BEGIN
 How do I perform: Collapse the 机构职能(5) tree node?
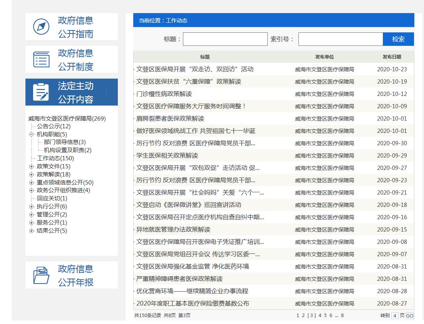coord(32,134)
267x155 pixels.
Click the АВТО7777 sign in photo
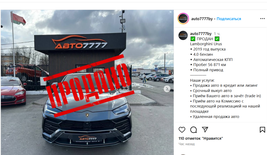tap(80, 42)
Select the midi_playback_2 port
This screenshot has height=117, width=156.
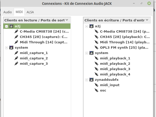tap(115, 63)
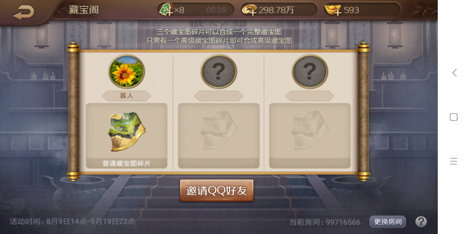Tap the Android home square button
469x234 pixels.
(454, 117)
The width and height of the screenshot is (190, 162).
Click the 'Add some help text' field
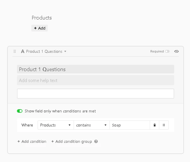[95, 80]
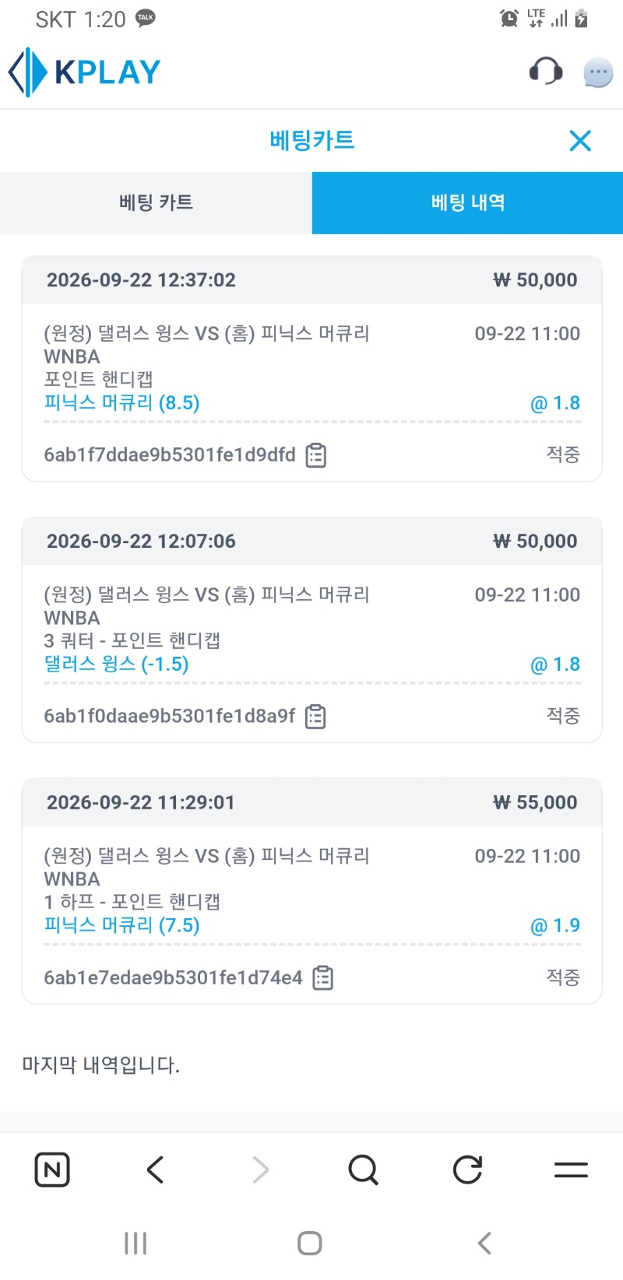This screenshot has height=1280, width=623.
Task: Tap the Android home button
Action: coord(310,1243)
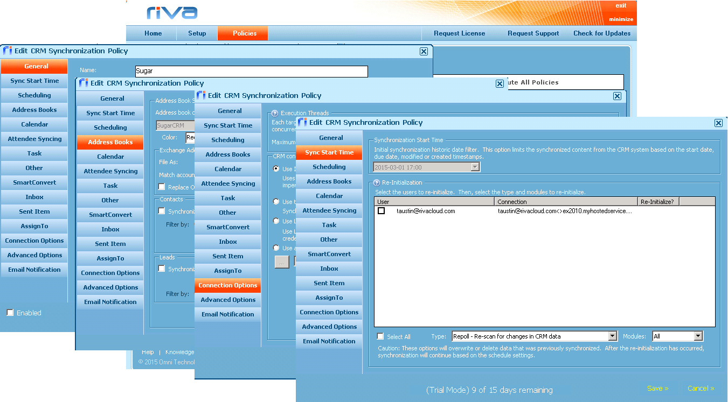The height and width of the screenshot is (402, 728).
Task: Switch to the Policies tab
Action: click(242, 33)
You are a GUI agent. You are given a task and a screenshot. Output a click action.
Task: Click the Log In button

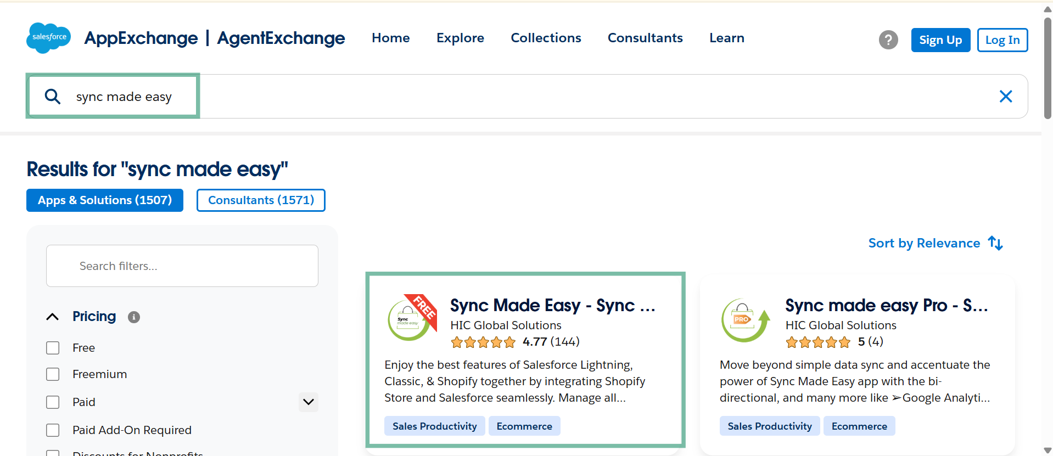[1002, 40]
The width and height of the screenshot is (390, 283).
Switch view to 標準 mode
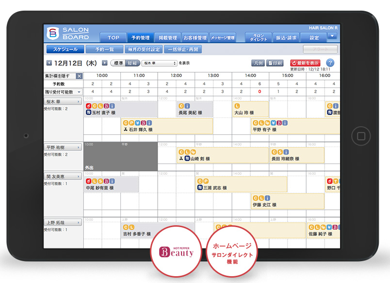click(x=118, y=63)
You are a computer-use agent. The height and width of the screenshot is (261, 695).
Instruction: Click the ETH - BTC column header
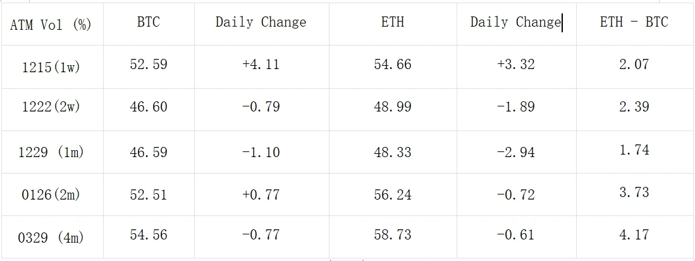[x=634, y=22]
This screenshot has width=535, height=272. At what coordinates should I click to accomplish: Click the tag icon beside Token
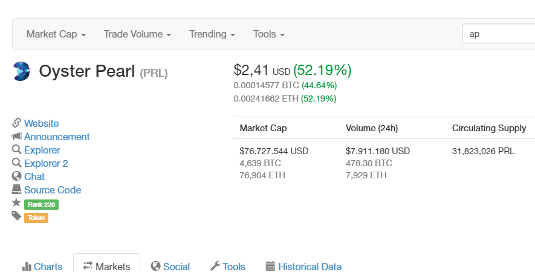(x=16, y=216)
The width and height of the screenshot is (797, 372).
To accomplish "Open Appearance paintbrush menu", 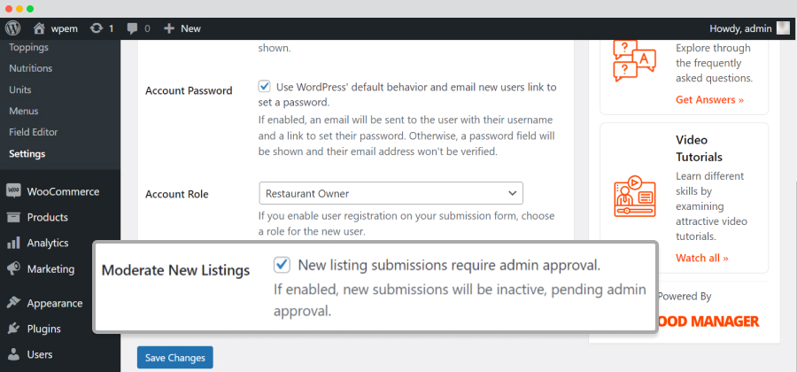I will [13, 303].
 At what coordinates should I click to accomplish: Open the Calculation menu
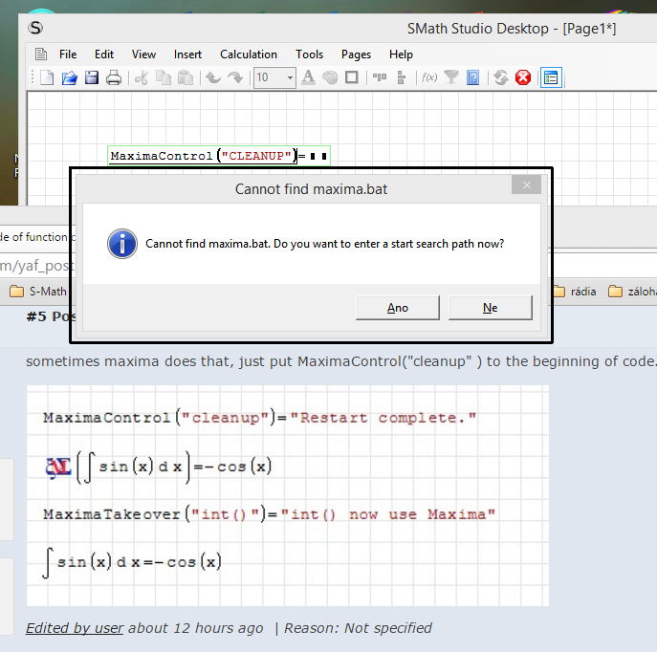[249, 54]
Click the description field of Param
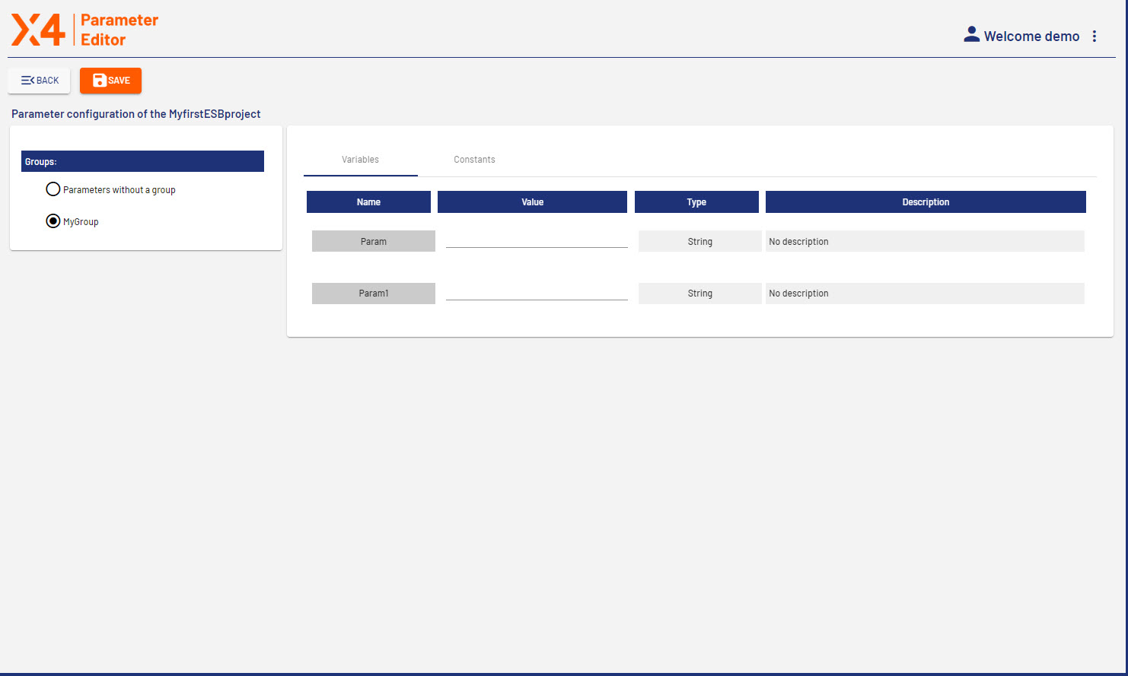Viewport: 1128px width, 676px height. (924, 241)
END
THE PROBLEM »
Go through the entries and copy each line holding the string "agent".

RESPONSE AREA »
You are a GUI agent. You are given a task and a screenshot. Output a click action.
You are a computer-use agent. The height and width of the screenshot is (261, 695).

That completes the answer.